▶ Task statement
Pictures excluded, retype the lines from the one containing "Task: Switch to the Por 100g tab" through the last line of the data below, both included.
──────── Supplied material
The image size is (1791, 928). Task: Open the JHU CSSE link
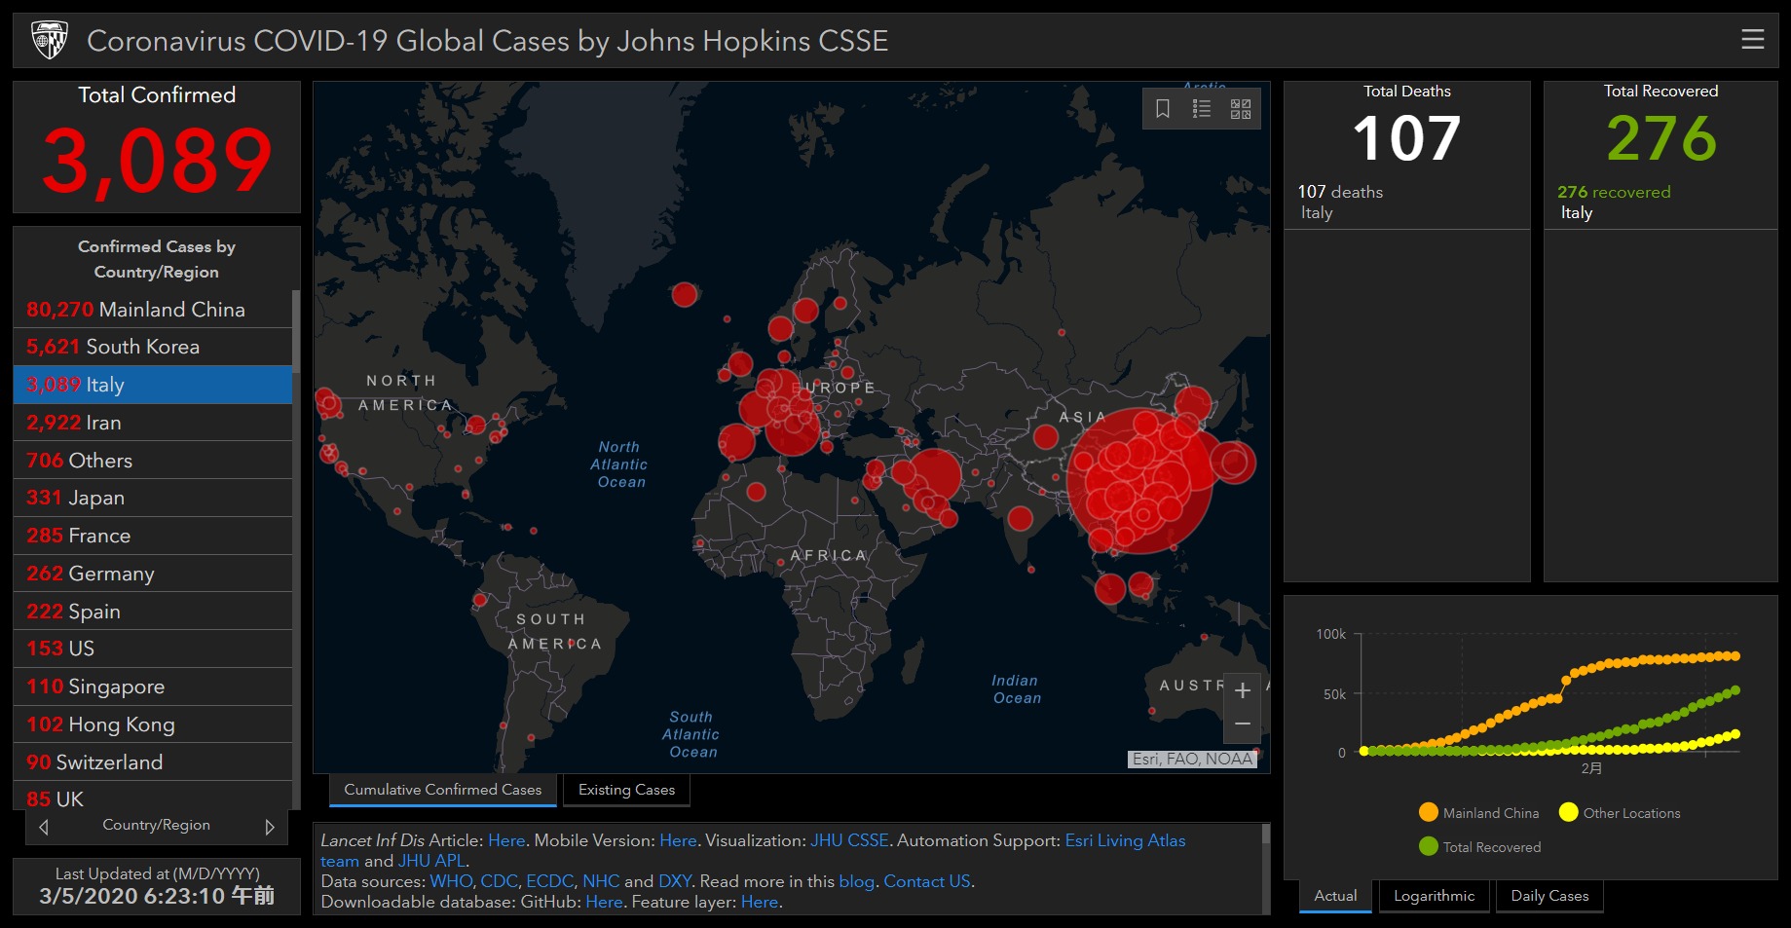coord(849,840)
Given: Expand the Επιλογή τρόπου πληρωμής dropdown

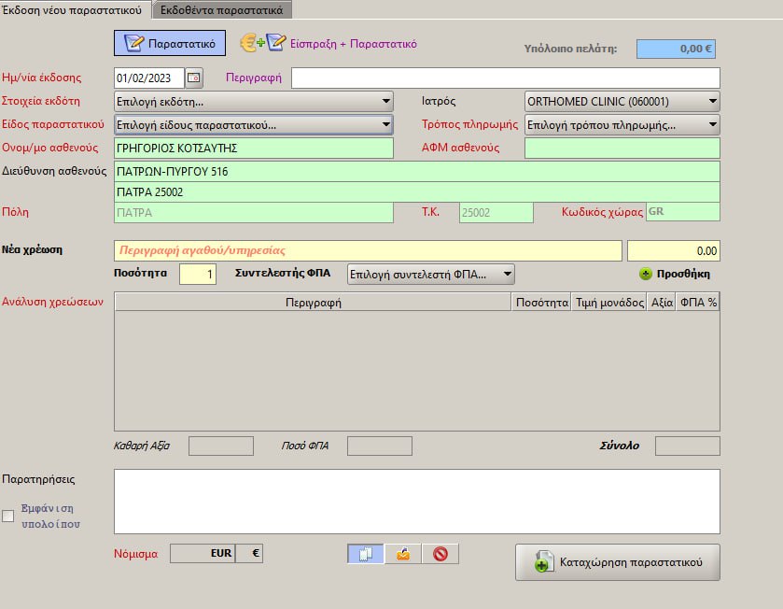Looking at the screenshot, I should pos(622,124).
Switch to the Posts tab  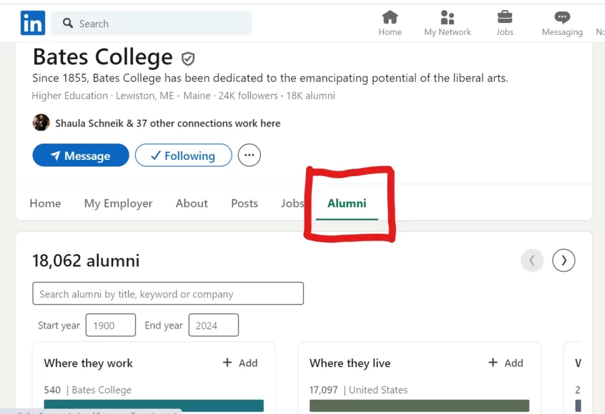tap(244, 204)
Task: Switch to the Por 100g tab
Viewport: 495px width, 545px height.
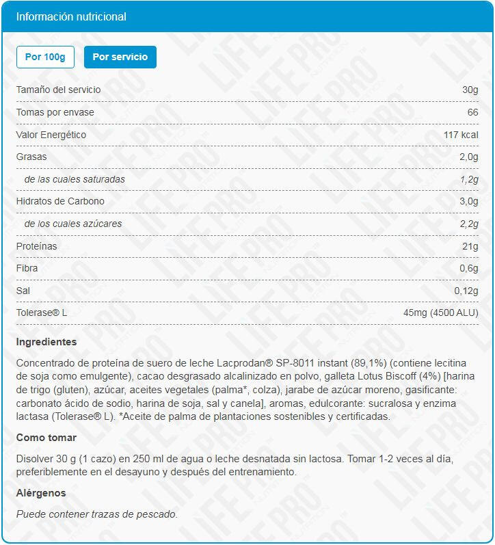Action: pyautogui.click(x=45, y=57)
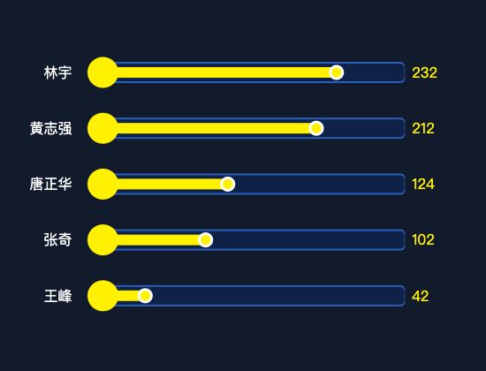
────────────────
▶ Exercise response
Task: Switch to the Por 100g tab
Viewport: 495px width, 545px height.
Action: pyautogui.click(x=45, y=57)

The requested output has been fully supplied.